***** Text shown *****

Anyways, thank you very much for your time and help!

RandomWalkWithDrift wrote:

That was my understanding as well. I reported it to CFAI, let’s see what happens. The errata is indeed quite long already…

Anyways, thank you very much for your time and help!

No problem, let us know what CFAI says when they get back to you. 

If you're the first out the door, that's not called panicking

Ok guys, I got the following response from CFAI:

“Thank you for contacting us about the CFA Program curriculum. The text is correct. Exhibit 65 cannot be compared to Exhibit 67. Exhibit 65 compares the less extreme barbell to a laddered portfolio. Exhibit 67 compares a barbell and a bullet. The signs on the “return difference” are correct as shown.”

RandomWalkWithDrift wrote:

Ok guys, I got the following response from CFAI:

“Thank you for contacting us about the CFA Program curriculum. The text is correct. Exhibit 65 cannot be compared to Exhibit 67. Exhibit 65 compares the less extreme barbell to a laddered portfolio. Exhibit 67 compares a barbell and a bullet. The signs on the “return difference” are correct as shown.”

*****

■ Problem details:
In the forum thread about the CFAI response, what does Exhibit 67 compare?

***** Extracted material *****

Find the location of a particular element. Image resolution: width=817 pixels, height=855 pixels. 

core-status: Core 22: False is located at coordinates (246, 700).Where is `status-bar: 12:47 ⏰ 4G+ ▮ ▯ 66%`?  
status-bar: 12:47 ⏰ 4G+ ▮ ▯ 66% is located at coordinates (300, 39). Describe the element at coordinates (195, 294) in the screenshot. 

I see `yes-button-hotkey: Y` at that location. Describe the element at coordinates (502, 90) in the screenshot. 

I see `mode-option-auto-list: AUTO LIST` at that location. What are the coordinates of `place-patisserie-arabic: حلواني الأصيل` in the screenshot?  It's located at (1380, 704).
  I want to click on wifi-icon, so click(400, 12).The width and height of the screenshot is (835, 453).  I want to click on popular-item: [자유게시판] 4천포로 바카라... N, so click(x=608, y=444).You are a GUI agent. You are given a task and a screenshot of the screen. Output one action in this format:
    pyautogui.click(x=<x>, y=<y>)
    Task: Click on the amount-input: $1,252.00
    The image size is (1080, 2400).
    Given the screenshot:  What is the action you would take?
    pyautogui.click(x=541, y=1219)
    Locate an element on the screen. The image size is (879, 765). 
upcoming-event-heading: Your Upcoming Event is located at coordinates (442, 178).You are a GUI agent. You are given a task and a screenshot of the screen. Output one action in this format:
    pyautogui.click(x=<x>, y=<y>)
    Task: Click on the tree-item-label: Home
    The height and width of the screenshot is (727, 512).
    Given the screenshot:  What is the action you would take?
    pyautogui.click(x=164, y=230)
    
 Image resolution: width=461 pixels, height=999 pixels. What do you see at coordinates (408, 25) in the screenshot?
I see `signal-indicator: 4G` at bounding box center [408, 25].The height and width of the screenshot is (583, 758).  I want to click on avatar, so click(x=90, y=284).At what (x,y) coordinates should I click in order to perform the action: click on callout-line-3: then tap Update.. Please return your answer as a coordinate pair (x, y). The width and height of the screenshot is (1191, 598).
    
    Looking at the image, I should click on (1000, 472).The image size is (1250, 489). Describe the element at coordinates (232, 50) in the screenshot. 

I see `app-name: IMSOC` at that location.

*****

■ Response to this exercise:
A barbell and a bullet.